5th Chair of the Occupational Safety and Health Review Commission
- In office August 9, 1984 – April 27, 1989
- President: Ronald Reagan; George H. W. Bush;
- Preceded by: Robert A. Rowland
- Succeeded by: Edwin Foulke

Personal details
- Born: Elliot Ross Buckley June 18, 1921 New York, New York, United States
- Died: June 30, 1992 (aged 71) Las Cruces, New Mexico, United States
- Political party: Republican
- Spouse: Mary Smallpage ​(m. 1948)​
- Children: 5, including John
- Relatives: William F. Buckley Sr. (uncle)
- Education: University of Texas (BA); Tulane University (LLB);
- Occupation: Lawyer; politician;
- Signature: Cursive signature of E. Ross Buckley

Military service
- Branch/service: United States Army
- Battles/wars: World War II Pacific theater; ;
- Awards: Bronze Star Medal

= E. Ross Buckley =

American politician (1921–1992)

Elliot Ross Buckley (June 18, 1921 – June 30, 1992) was an American lawyer and politician.
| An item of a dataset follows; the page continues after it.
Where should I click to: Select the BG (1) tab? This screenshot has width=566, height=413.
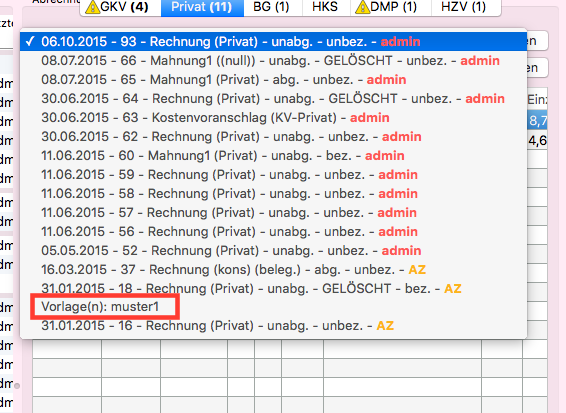pyautogui.click(x=271, y=7)
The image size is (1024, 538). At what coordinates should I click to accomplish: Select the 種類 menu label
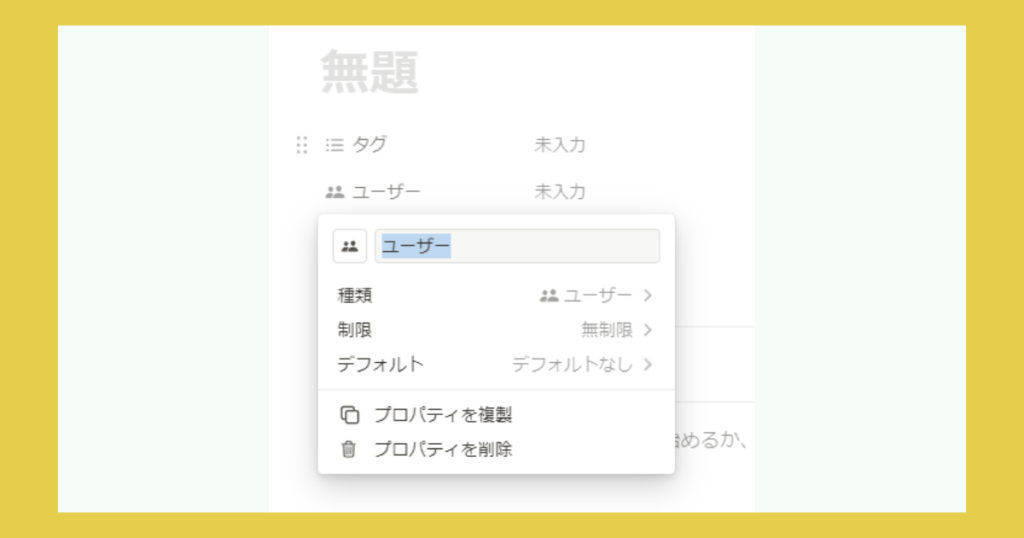tap(355, 296)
A nephew of William F. Buckley Sr. and first cousin of William F., James, Priscilla, Patricia, and Reid Buckley, he practiced law and was active in Republican Party politics in New Orleans after graduating from Tulane University Law School in 1949. In 1960, he ran against Democratic incumbent Hale Boggs for the U.S. House of Representatives from Louisiana's 2nd district. In 1962, he was the Republican nominee for Mayor of New Orleans. He moved to Vienna, Virginia in 1969, after the election of Richard Nixon to work in the United States Department of Justice. During this time, he served on the Vienna town council. He was appointed general counsel of the Occupational Safety and Health Review Commission in 1982 and served as the commission's chair from 1984 to 1989.